Home ownership is part of the big American Dream for many and this includes the Millennial generation as they leave college and start to forge their own identity in the world. But even as many Millennials may have their heart set on checking off that proverbial box, things are not going to be easy in terms of actually buying a home.
Ellie Mae is a software company who analyzes mortgage data. The company says that the Millennial population actually makes up the largest group of homebuyers in the country. In January, for example, Ellie Mae counted that Millennials represented roughly 45 percent of the entire purchase loan customers, which is up from 42 percent over the same month last year.
However, Realtor.com manager of economic research, Javier Vivas comments that this trend may not continue. He says, “Millennials are mostly first-time buyers and they are competing against repeat buyers who have more buying leverage and experience,” adding that Millennials have only recently become the dominant home buying population.
And while Millennials may be excited to buy homes, they are facing two big obstacles. First of all, they have to compete with older home buyers (who might have better credit, for example) who have been looking for awhile. These buyers are more poised to sign a mortgage than first-time buyers in the Millennial population. Secondly, though, there is a shortage of available homes, and particularly in the “starter homes” category.
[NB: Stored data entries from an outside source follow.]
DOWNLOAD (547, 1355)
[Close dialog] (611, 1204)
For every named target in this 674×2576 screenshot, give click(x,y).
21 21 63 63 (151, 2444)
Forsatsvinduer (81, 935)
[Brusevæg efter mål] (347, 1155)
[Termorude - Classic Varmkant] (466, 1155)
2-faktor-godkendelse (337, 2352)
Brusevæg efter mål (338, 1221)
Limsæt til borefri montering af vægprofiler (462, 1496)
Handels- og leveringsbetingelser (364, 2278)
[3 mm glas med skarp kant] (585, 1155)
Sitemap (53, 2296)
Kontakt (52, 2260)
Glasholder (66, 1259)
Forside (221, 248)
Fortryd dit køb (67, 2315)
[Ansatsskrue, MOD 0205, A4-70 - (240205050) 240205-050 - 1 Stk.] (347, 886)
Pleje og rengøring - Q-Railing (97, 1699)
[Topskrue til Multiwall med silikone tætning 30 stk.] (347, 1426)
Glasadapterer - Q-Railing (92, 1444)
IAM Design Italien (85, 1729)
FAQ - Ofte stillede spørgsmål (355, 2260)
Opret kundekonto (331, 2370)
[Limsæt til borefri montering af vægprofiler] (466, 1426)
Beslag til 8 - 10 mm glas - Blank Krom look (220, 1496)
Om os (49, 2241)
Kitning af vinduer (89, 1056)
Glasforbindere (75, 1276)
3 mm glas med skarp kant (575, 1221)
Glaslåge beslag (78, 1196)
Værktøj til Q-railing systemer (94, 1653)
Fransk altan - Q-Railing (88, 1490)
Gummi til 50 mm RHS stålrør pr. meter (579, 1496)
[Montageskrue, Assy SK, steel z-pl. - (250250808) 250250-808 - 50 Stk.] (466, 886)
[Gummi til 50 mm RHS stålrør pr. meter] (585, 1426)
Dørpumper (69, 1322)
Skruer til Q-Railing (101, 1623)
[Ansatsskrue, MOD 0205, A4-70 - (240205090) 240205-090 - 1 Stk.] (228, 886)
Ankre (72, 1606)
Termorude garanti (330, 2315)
That presents another problem, too: Low supply and high demand means escalating prices. Real estate website Zillow reports that available homes were 3 percent lower this February than from February of last year while home values have jumped 7 percent. This, of course, makes it a seller’s market.
And with that, Millennials have to face an even tighter lending environment when compared to just ten years ago. Unfortunately for Millennials, banks are stiffening credit requirements, but if you can get a home loan, you will be able to take advantage of lower interest rates and better home ownership programs than generations past.
Ellie Mae executive vice president Joe Tyrrell comments, “If you compare their access to credit and ability to get into a home, it’s far easier for Millennials than previous generations. Back when Millennials’ parents were buying homes, they had higher interest rates and there weren’t down payment assistance programs.”